Thanks. I don't know if it's as much to do with a subtler pitch as much as it's to do with a more interactive, entertaining, and engaging way of getting information across to a consumer who is going to be more willing to listen and check out what you've got to sell. And I think it rings true with any generation, not just the x and y'ers, although they are the groups that will embrace it as a part of culture. There's no reason for advertising not to be entertaining or engaging...as long as it relates to who and what you're trying to communicate.

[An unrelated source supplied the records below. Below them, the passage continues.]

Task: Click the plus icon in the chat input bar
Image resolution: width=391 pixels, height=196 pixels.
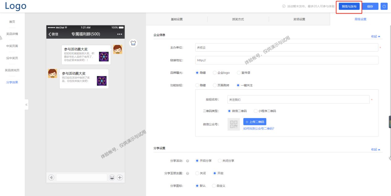Action: [x=120, y=177]
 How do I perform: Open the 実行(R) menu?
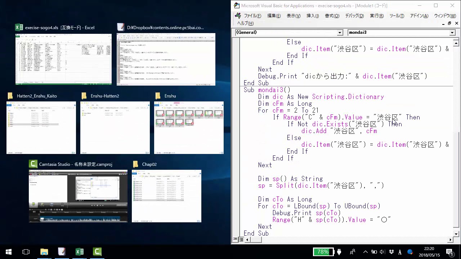pyautogui.click(x=376, y=16)
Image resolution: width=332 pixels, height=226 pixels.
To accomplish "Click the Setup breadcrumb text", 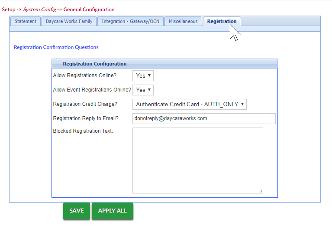I will (x=9, y=9).
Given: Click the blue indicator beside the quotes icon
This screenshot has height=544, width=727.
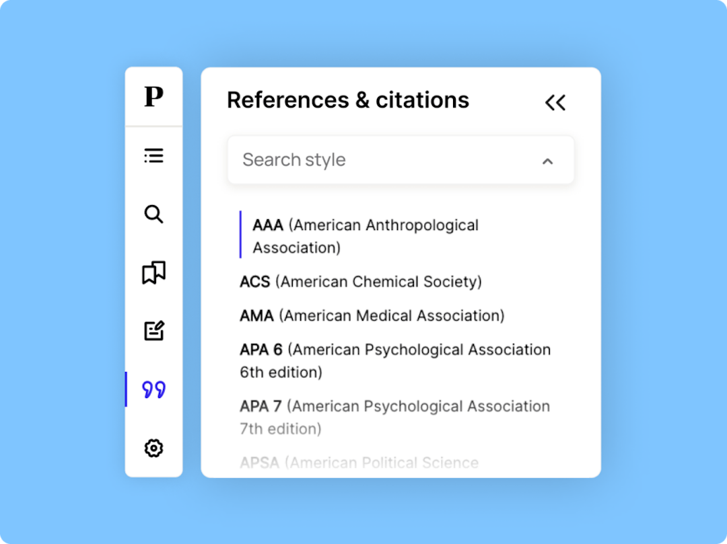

Great article C.G. Thanks for the tip! Now if only advertisers had more tact in embedding their products/services into the media. Most of the time it's a force-fit and the consumers know it.

"Ad creep?" Ad creepy is more like it. To me, the notion that "virtually no experience will be commercial-free" is chilling, not thrilling.

I would certainly agree that advertising should engage your interest, not insult your intelligence. But some of the so-called "stealth strategies" cited in the article seem to cross the line into deception and manipulation. Selling though subterfuge will only serve to reinforce consumer cynicism in the long run. If everything's a come on, a hustle, a sales pitch, who can you trust?

Instead of trying to sneak your message in under the radar, why not engage in an open and honest dialog with consumers? If your ad is entertaining enough, there's no need to cloak it in secrecy. As Howard Gossage once said (and I'm quoting from memory here, so I probably don't have it quite right), "People read what interests them - and sometimes it's an ad."

just a thought.. is the new blogversations part of the ad creep phenomena...? In a way?

1) We match advertisers with bloggers
2) Advertisers propose a topic or question (not an advertorial)
3) Bloggers accept or reject the proposal
4) If they accept, bloggers discuss the topic or question, and link to the discussion on their blog's front page
5) Advertisers truly engage audiences without doing evil; bloggers get paid for doing what they do best - blogging!

So you log on for your daily dose of EverlastingBlortKottke or Wendellwit and they're all talking about...say, the new iPod ready BMW..... How would you feel about that? (not much different from today perhaps...but...Well, what do you think about it?)

Pardon me for being thick - but how is a paid mention not and advertorial?

I don't get that either. All and all it sounds like a very fuzzy line the are creating. I guess the upside is that if you hate the brand you have the option to not write about it, but, I don't know that people would be willing to turn down the money.
Being deceptive is never good. The fact that there are other ways to create a buzz, grab interest and move product which are entertaining and interesting makes all those deceptive moves, like planting people in bars to push Brand X vodka, just makes the marketers look sleezy. The CP+B Subservient Chicken site at least had a link to BK's site and was straight forward about "having it your way." Consumers might not notice the ads slipped into things at first, but eventually it will come out. And their reactions to the lack of "honesty" in stealth tactics might come back to bite the marketers.